Columnist Tina Brown reported that Democrats found Steinberg’s “determined invisibility on the campaign trail” to be “deeply weird.” Bowing a bit to that criticism, Steinberg became a bit more visible. For many Americans, however, the fact that she was pursuing her own career and letting her husband pursue his did not seem weird at all. It simply reflected a different kind of marriage—not worse or better, just different.
All this discussion raised the question: Does the public have any good reason to care about a candidate’s spouse at all, or to be interested in the nature of the candidate’s marriage?
People are surely right to hope that a candidate has a strong marriage. The quality of the relationship is one sign of character. It says something about a person that he or she has the tenacity and commitment to make a marriage work.

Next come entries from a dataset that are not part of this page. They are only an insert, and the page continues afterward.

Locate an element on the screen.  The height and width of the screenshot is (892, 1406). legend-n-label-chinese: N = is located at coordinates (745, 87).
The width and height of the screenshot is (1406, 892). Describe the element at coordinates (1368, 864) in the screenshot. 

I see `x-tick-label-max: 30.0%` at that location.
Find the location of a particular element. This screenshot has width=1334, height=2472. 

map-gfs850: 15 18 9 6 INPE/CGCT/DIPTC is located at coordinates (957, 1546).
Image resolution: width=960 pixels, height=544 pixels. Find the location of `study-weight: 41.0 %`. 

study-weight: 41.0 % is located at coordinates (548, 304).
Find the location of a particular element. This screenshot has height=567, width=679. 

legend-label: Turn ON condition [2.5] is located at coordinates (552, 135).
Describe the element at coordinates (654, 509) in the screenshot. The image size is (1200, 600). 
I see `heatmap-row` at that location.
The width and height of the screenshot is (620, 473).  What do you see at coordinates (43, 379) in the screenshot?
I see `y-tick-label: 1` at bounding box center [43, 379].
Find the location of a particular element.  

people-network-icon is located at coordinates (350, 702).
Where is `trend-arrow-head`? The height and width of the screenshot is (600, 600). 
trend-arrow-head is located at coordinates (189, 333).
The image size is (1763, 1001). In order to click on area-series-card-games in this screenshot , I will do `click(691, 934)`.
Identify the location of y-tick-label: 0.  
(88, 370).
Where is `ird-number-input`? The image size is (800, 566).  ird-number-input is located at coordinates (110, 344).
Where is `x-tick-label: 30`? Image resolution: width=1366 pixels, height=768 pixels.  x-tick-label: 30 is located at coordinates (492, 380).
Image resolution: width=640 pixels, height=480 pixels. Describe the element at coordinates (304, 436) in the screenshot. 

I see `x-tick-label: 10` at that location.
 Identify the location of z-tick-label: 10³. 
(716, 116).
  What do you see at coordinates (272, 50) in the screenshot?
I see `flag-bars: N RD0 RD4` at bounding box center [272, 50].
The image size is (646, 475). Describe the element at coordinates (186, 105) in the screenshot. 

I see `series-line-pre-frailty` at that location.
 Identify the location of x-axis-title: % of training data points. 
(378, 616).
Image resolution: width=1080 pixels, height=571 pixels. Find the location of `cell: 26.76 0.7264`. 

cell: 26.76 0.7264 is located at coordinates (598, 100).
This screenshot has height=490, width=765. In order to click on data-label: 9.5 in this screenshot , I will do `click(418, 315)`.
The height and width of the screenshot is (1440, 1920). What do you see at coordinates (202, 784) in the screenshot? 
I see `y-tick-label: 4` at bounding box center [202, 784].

And a healthy marriage, the psychologists tell us, involves some level of self-differentiation—the ability to be close emotionally to someone without relying on that person for one’s identity and self-esteem. In that respect, the Dean-Steinberg marriage seemed an admirable example. (One wishes that Americans were past the point of seeing qualities like “independent,” “professional,” “strong-willed”—and even “offbeat”—as liabilities for a female spouse.)
At the same time, the quality of a marriage is not something the public is well positioned to judge. After all, only the partners know the nature of the partnership. To respect marriage, then, means finally respecting the privacy of marriage and the particular choices the partners have made. Making the candidate’s spouse an issue inevitably leads to making a superficial assessment, or else to insisting that the spouse conform to an ideologically defined role, whether “feminist” or “traditional.”
When it comes to candidates’ spouses, then, the appropriate thing is to look, but then look away. The public’s job, after all, is to choose the candidate. Let the candidate choose the spouse.